Thirteen years to the day after his 27-year-old daughter, Melissa, was murdered, Les Gosule stood in front of the Massachusetts State House, pleading for the passage of a bill that aims to keep repeat violent criminals off the streets.
“She ended up being kidnapped, taken to the woods in Halifax, tied to a tree, stripped, raped and stabbed by a person who had 27 convictions,” said Gosule at last week’s press conference. “Why did something like that happen?”
For more than a decade, Gosule has been pushing the Massachusetts legislature to pass what he calls Melissa’s Bill, which would require harsher prison sentences and reduce or eliminate parole eligibility for repeat offenders.
Last fall, the Senate and the House approved different versions of the bill; now, a draft version awaits approval by a conference committee before it can be officially voted into law. Legislators have until July 31 to make a decision on the final bill.
While Gosule has found support among some conservative lawmakers, many activists, particularly from communities of color, are stepping up efforts to oppose what they call the “three strikes” bill.
“One of the most interesting things about this legislation and the reaction to it is that that community has really mobilized itself in ways that I haven’t seen in a long time,” said David J. Harris, managing director of Harvard Law School’s Charles Hamilton Houston Institute, which recently released a report detailing the problems of the new bill.
If the bill passes, he went on, “it would be another instance in which the voices of communities of color go unheeded.”
Massachusetts already has a habitual offender law on the books. It states that if a person is convicted of two felonies, and serves at least three years in state prison for each of those crimes, then a third conviction will automatically result in the maximum sentence. The new versions of the law, however, up these penalties.

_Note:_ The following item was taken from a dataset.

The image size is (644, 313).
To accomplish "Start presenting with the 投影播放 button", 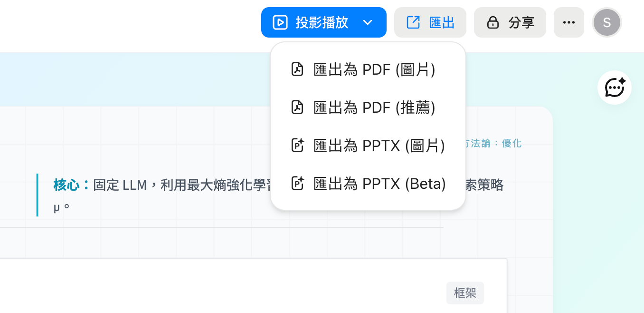I will (x=313, y=22).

The first section would delay parole for non-violent crimes. As Tatum Pritchard, a staff attorney at Prisoners’ Legal Services of Massachusetts, explained, under the current law, a prisoner is eligible for parole after half of the maximum sentence; the new law, however, would push this back to two-thirds the maximum sentence.
One draft of the bill also changes the definition of a strike from three years or more in state prison to just one day. Prisoners’ Legal Services was among more than a dozen organizations to write a letter to Gov. Deval Patrick in opposition to the bill.
But it’s the second part of the bill, which applies to violent offenses, that has Pritchard and others most concerned. According to her, the third conviction of a violent crime—as defined by the House and Senate—would guarantee a maximum sentence without the possibility of parole.
“So no parole, ever,” she said. This means that for a crime such as armed robbery, a person could be sentenced to life in prison without parole. “The only crime for which life without parole is currently allowed is first-degree murder,” she added. “If this law passes there would be about 20 new crimes for which people could get life without parole.”
In addition to costing taxpayers an enormous amount of money—the Charles Hamilton Houston Institute’s report estimates the bill would require as much as $125 million per year—and sweeping many more people into the criminal justice system, Pritchard pointed out that the bill would skew power away from judges and onto prosecutors.
Judges would no longer have the discretion to dole out punishments based on the circumstances of the case—and the defendants—but would be confined to the mandatory sentences the law imposes on them. Instead, this authority would rest with the prosecutors, who decide which crime a person is charged with.
“The judge needs to be able to look at the facts of the case and determine what the appropriate sentence is,” she said. “But under the habitual offender law, they can’t do that.”
According to Harris, the new bill would dramatically affect communities of color. “To us, it’s almost like a double-whammy, because communities of color are largely and disproportionately affected by high rates of incarceration, and at the same time our communities are also some of the hardest hit by crime and violence,” he said.
Instead of putting money toward rehabilitation programs, such as drug and mental health treatment, jobs and education, critics argue the bill would simply allot more money toward incarceration.
“The amount of money we spend incarcerating prisoners on an annual basis—for many of the lower-level offenders—could be much more efficiently spent in ways that would help them become and remain productive members of society,” Harris said.
As for the claim made by Gosule and other proponents that the bill would keep violent criminals off the streets, Harris said: “I don’t think anybody—especially in communities of color—wants to leave extremely violent people on the street.”
“I don’t think they have any high moral ground to talk to us about how we feel about getting violent people off the street—we want them off the street as well,” he continued. “But we don’t want, in the process, to catch up all the others. It’s too blunt an instrument. To be effective in dealing with the truly violent and truly dangerous, we need to be targeted and focused, and we can’t be broad and random.”
Harris hopes that lawmakers will use this opportunity to take a broader look at public safety. “It’s time that we stop nitpicking around the edges and start to think about how to do this in a comprehensive and coherent way,” he said. “And I think they have the opportunity to do that. If they really want to honor the people who have died, and the families of the people who have died, that’s what they will do.”